28 April 2015

Darkness at Midday

April 10, 1935  We had a terrible dust storm.  It got so dark by noon that we lit the lamps and burned them the rest of the day.  We went to Meade.

Dust storms year after year wore a person down.  Many people left for California during the 1930s (the “Okies”) on rumors of good work to be found there.  But the Siemens were tougher and stayed put.  Cornelius was wise enough not to borrow money against their farm, so he did not have mortgage payments to make and there was no bank threatening to foreclose on them.

During the World War I, North American farmers had broken a lot of new ground to feed the world, and they continued to do so during the good years that followed in the 1920s.  But unbeknownst to them, they were using farming practices that turned the soil to powder.  When it was wet, as it was during the 1920s, this was not a problem.  But for eleven consecutive years, from 1930 to 1940, Kansas experienced below average rainfall.  When the vegetation and crops dried up, great clouds of dust blew away the precious topsoil, leaving a hardpan on which nothing would grow.

The dust storms would roll in as a huge black cloud.  Flocks of birds would fly ahead of the cloud, trying in vain to escape it.  Day would turn to night.  No one had seen anything like this, and people were terrified that the world was ending.  In hindsight that seems rather silly, but if we had experienced, I have no doubt that we would have felt the same.

In the house, they would stuff wet rags in the cracks and cover windows with wet sheets to try to stop the dust.  But the powdery soil still managed to penetrate, and after the storm they would sweep and even shovel the dust out of the house.  Everything – the kitchen, stove, pots and pans, the dining room table, the chairs, the beds, clothes – was covered with dust.  Dust would pile up along fences and drift around buildings like snow.  Animals could walk over the dirt and get out of pastures and corrals.  Roads would drift shut with dirt.  There was a lot of static electricity in the air due to all the fine particles, so cars would not start.  It must have seemed like the world truly was ending.

In 1932, the Siemens did not finish the harvest because it was not worth cutting the stunted wheat.  And 1933 was just as dry.  Many farmers did not even plant a crop because there was no moisture in the ground.  Babies’ weak lungs could not expel the dust, so they got something called dust pneumonia, and some even died from it.  The Siemens had three little children at this time, Henry age 4, Elmer 3, and Anna 1; so they must have worried what would happen to them. 

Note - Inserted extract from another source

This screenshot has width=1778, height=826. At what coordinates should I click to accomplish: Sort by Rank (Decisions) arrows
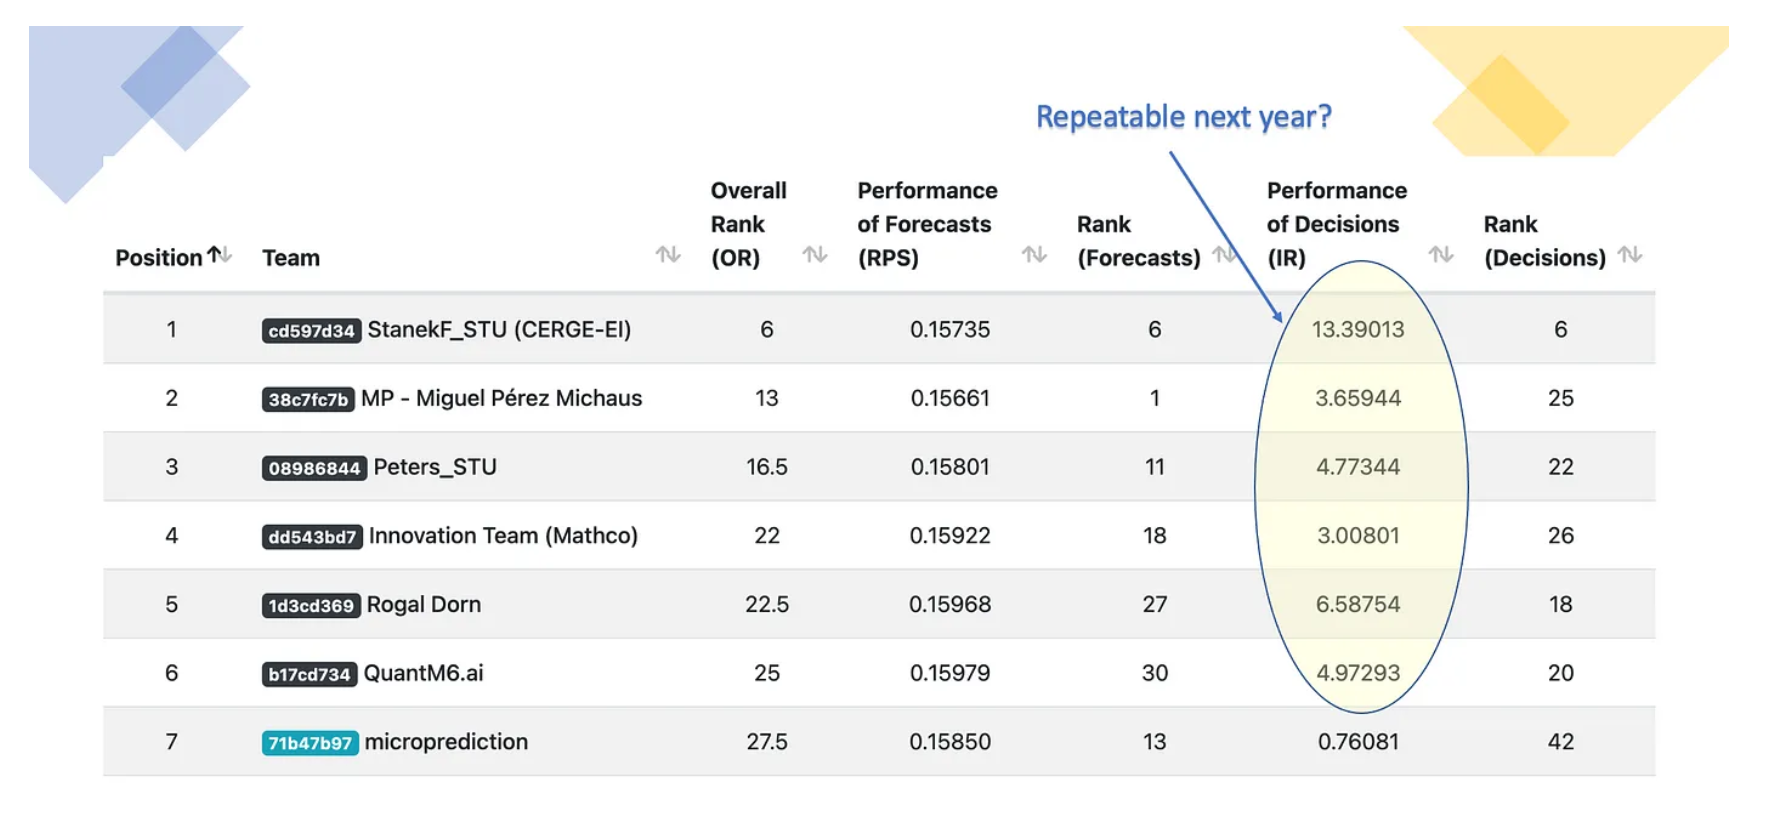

Imagine having to light kerosene lamps at noon because the dust completely blocked the sun.  Imagine having one crop failure after another.  Imagine feeding tumbleweeds to the cattle because there was no feed to buy for miles and miles around (and very little money to buy it with).  Imagine the discouragement of fighting the dust day after day to keep the house clean.  Yet the Siemens survived this dust storm and many others.